Hell, there’s even a subtle look of understanding when Elizabeth gently prods her daughter about what she thinks of Marx’s views on religion, and Paige says she’s not sure, but she knows she’s never felt as good as the day she was baptised. Elizabeth is someone who’s rejected complexity, who’s rejected release, as things that are too soften, too American. But now she is generally struggling in a way that, maybe, she hasn’t since the kids were born, and whether she’s willing to admit or not, she needs some kind of comfort. She is starting to feel normal, starting to feel the strain, and as she tells Gabriel, it makes her wonder if something’s wrong with her.
Sadly, it can’t all be good Jennings developments, as we spend more time with Oleg on his little quest. I continue to harbor the theory that Oleg will find out that his father is enmeshed in whatever the food corruption is, but until then, this business with his investigation feels like the Mischa story -- something that’s being pushed along very gradually, to where we can only hope that it amounts to a greater whole. He also burns the CIA map and tape with a ridiculous soundtrack behind him, in a scene that is supposed to come off much more moving and momentous than it does.

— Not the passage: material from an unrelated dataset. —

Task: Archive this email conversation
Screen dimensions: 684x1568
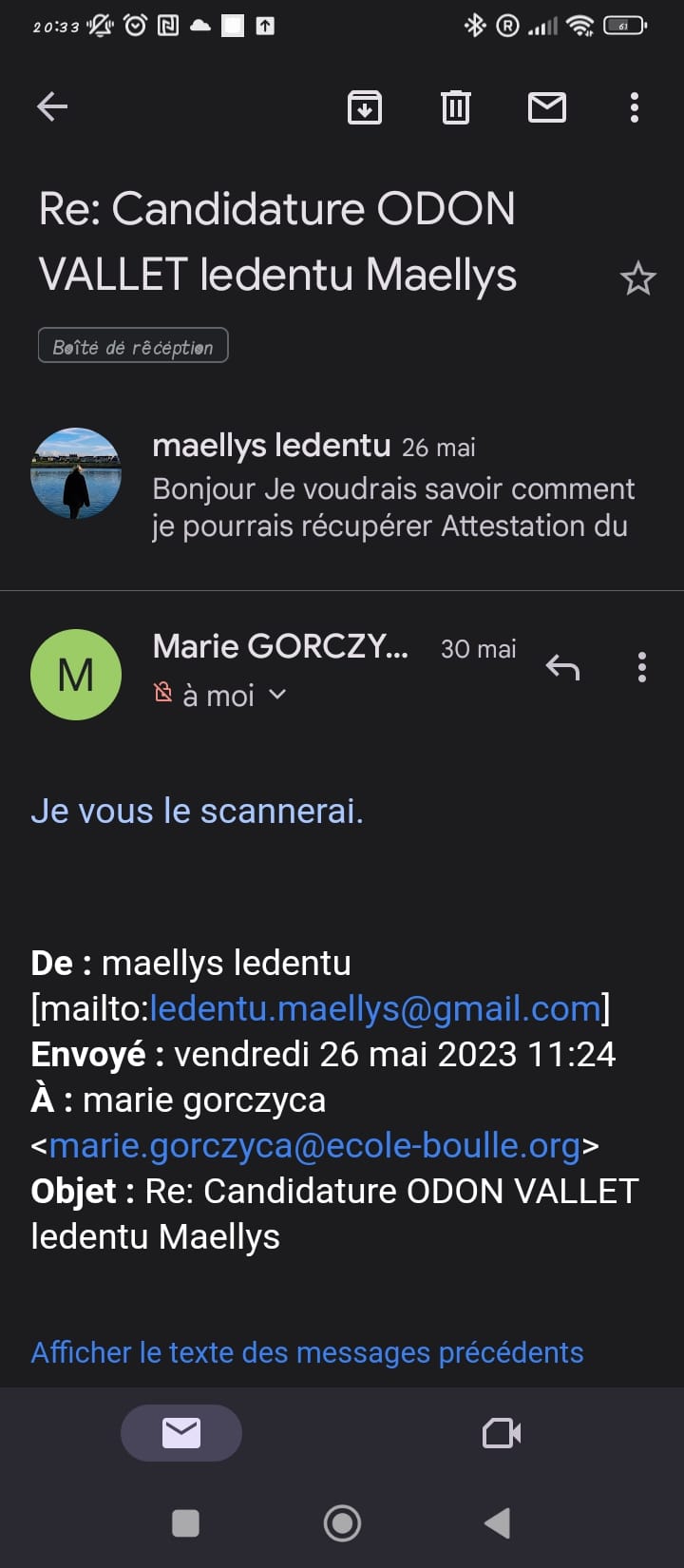Action: click(365, 107)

But it’s a time of change for everyone, especially Gabriel. The biggest development in the episode is his announcement to the Jennings that he’s leaving to go back home. It’s a sentimental moment, at least on his terms, as he tells Philip that he’s worried for him, and that he’ll miss them both dearly, even if the only thing he’ll say about his departure is that “it’s time.” We know the truth though, that it’s worn on him to have to see them like this, that he doesn't want to have to lie to them, and Mischa’s arrival is the straw that breaks his back, the last weight that he can no longer carry.
That means it’s Philip’s last chance to ask about his father, to ask about the life he barely remembers. Gabriel reassures Philip that he wasn’t thrown into this by a careless or brutal father. He was picked because of his talent. He’s reassured that his problems are not inborn, and thus not immutable. It is a fatherly moment between the two of them, where it feels like the last conversation with a parent, like the one Elizabeth had with her mother.
That only makes the end of the episode that much more heartening. Whatever problems Philip and Elizabeth have had with the Centre, with Gabriel as the avatar for it, they are shaken by him leaving. He has become family. They honor that by bringing Paige to meet him before she might never have another chance to do it, again, just as they did with Elizabeth’s mom.
And Langella just knocks it out of the part. The look in his eyes, of gratitude, of sadness, of warmth, of how touched he is to have this moment, is utterly astounding. In just those five seconds, he delivers the conflicted feelings that have built up since we first met this character, his affections for the Jennings that he can only go so far in showing, and the place in their hearts he hopes he’ll still have when he’s gone. Gabriel started out as a flat archetype, and slowly but surely became a character with emotions as deep and layered as the agents he oversaw. His absence will be felt, by the Jennings, and the audience.